Fezzik: You never said anything about killing anyone.
Vizzini: I've hired you to help me start a war. It's a prestigious line of work with a long and glorious tradition.
Fezzik: I just don't think it's right, killing an innocent girl.
Vizzini: Am I going mad or did the word "think" escape your lips!? You were not hired for your brains, you hippopotamic land mass!
Inigo Montoya: I agree with Fezzik.
Vizzini: Oh, the sot has spoken! What happens to her is not truly your concern. I will kill her! And remember this. Never forget this! [to Inigo] When I found you, you were so slobbering drunk you couldn't buy brandy! [to Fezzik] And you! Friendless. Brainless. Helpless, hopeless! Do you want me to send you back to where you were? Unemployed? In Greenland!?

[Inigo pounds on a door]
Miracle Max: [from inside] Go away!
[Inigo pounds again]
Miracle Max: [opening a small window in the door] What? What?
Inigo Montoya: Are you the Miracle Max who worked for the King all those years?
Miracle Max: The King's stinking son fired me. And thank you so much for bringing up such a painful subject. While you're at it, why don't you give me a nice paper cut and pour lemon juice on it? We're closed! [slams the window closed]
[Inigo pounds again]
Miracle Max: [opening the window again] Beat it, or I'll call the Brute Squad!
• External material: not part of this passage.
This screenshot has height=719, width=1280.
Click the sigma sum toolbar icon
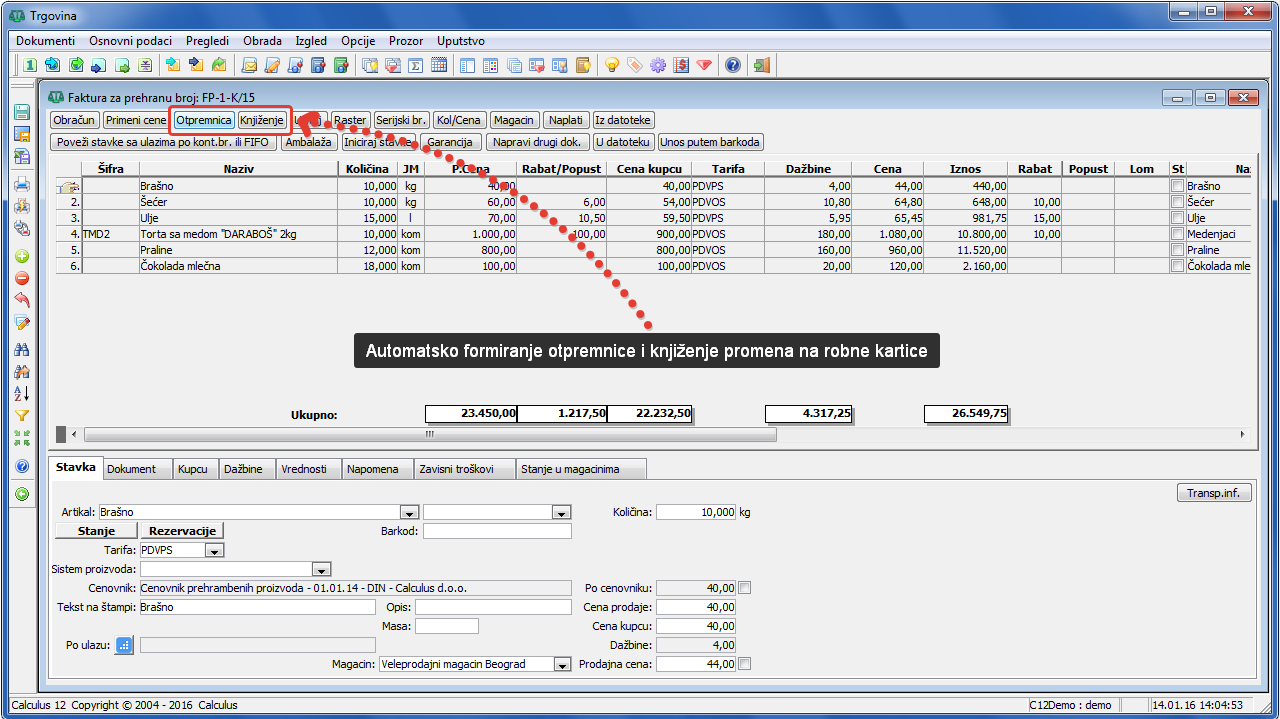pos(416,66)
Fezzik: I'm on the Brute Squad.
Miracle Max: [looking at Fezzik] You are the Brute Squad!
Inigo Montoya: We need a miracle. It's very important.
Miracle Max: Look, I'm retired. And besides, why would you want someone the King's stinking son fired? I might kill whoever you wanted me to miracle.
Inigo Montoya: He's already dead.
Miracle Max: [pauses] He is, eh? I'll take a look. Bring him in.